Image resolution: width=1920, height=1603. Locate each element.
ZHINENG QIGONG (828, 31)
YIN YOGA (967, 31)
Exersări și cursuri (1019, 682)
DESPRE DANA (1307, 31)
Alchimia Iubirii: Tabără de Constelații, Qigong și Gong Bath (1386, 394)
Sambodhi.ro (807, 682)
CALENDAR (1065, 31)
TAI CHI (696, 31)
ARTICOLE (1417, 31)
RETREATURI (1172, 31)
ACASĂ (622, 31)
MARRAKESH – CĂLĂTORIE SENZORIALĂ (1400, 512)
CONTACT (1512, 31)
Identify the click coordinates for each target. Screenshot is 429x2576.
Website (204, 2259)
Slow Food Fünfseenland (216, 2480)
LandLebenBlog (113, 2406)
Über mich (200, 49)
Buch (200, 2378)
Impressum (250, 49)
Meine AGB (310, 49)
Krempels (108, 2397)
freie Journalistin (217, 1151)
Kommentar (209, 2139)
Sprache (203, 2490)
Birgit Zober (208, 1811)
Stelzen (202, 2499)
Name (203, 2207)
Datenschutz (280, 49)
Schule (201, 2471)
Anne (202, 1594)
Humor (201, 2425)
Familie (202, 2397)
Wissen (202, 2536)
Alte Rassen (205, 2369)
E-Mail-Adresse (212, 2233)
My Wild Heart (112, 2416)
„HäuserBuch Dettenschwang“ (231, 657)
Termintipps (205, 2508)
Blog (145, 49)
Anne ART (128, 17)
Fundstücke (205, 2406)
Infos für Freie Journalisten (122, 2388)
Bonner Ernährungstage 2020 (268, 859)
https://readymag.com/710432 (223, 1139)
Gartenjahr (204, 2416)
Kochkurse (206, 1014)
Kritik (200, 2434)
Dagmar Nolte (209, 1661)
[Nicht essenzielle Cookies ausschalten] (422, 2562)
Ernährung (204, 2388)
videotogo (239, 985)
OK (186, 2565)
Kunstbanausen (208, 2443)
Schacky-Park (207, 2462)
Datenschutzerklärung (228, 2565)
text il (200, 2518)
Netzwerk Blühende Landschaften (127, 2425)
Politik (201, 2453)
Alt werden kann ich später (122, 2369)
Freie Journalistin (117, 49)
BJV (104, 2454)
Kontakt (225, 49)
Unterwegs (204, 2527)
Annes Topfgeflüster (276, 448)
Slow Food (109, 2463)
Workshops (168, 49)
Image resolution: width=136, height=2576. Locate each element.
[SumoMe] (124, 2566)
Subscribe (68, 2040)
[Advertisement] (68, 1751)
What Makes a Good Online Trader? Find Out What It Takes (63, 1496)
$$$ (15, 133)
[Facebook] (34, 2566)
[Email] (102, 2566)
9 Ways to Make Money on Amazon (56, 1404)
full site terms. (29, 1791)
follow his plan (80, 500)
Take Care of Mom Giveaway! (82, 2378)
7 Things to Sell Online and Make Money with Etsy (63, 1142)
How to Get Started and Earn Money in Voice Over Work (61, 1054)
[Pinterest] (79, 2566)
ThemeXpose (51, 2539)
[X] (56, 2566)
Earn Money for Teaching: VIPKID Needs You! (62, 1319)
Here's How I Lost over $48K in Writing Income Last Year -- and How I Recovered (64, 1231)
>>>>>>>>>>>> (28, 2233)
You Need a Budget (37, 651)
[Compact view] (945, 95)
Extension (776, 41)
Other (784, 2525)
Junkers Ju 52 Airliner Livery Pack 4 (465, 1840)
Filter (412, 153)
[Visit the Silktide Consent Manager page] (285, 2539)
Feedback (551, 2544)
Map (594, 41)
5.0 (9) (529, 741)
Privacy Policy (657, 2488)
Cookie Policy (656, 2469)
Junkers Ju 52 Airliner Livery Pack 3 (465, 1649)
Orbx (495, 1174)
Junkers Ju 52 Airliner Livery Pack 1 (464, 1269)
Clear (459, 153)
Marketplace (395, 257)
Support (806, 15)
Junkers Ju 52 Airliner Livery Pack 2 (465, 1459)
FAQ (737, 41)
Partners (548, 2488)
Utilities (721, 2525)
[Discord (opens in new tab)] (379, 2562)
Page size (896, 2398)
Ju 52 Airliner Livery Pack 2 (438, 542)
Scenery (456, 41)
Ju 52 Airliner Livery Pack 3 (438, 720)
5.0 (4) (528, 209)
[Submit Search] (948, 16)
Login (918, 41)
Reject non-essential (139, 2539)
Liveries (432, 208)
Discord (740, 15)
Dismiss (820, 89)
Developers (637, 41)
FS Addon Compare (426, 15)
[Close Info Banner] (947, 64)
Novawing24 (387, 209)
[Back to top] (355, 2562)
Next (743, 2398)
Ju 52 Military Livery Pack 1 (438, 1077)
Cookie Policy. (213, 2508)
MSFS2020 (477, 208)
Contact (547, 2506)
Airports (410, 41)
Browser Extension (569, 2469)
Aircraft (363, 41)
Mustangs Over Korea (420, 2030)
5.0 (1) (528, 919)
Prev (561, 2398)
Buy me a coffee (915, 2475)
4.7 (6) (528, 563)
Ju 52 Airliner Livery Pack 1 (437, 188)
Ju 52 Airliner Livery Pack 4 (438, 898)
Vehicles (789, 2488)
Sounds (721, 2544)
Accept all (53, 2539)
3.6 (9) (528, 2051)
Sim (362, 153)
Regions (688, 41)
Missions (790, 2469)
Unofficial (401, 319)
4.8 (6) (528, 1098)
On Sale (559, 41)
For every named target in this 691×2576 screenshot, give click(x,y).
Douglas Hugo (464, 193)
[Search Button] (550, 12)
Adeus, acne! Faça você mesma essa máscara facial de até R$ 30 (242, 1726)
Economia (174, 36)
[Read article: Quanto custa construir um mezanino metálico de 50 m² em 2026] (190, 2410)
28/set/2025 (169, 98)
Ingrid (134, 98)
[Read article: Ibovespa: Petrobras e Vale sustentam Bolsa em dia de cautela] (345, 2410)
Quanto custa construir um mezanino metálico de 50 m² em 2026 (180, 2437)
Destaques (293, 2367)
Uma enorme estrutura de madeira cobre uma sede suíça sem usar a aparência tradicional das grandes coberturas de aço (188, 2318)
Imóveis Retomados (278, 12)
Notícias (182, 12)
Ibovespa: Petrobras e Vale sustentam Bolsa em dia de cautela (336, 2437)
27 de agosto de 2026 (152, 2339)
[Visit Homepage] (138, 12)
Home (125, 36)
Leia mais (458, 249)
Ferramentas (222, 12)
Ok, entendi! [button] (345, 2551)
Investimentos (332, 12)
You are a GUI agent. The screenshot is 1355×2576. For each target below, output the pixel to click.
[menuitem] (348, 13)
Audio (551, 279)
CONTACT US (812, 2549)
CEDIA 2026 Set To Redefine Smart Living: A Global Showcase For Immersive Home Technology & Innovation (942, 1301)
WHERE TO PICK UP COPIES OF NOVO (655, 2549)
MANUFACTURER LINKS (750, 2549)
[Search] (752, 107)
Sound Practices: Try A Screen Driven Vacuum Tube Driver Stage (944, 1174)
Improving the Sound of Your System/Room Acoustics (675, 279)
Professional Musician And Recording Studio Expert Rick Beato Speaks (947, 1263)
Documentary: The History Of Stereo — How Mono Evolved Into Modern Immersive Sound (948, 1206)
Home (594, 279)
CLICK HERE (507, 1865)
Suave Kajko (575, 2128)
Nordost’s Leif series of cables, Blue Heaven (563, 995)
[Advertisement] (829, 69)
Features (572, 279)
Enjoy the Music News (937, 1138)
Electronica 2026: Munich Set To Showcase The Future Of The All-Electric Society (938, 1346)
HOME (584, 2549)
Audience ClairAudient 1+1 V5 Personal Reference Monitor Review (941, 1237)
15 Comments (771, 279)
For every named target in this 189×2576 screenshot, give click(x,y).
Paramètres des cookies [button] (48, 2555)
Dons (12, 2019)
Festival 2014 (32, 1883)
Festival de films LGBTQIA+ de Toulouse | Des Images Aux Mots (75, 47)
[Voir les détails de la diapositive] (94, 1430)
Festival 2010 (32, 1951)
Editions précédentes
····················
## TRY IT
Your answer should consist only of the lines from the one that holds "For every named target in this 189×2576" to the end of the entries above, both ends included, each repeated exactly.

## SOLUTION TO THE EXERCISE
For every named target in this 189×2576 screenshot, give click(x,y).
Paramètres des cookies [button] (48, 2555)
Dons (12, 2019)
Festival 2014 (32, 1883)
Festival de films LGBTQIA+ de Toulouse | Des Images Aux Mots (75, 47)
[Voir les détails de la diapositive] (94, 1430)
Festival 2010 (32, 1951)
Editions précédentes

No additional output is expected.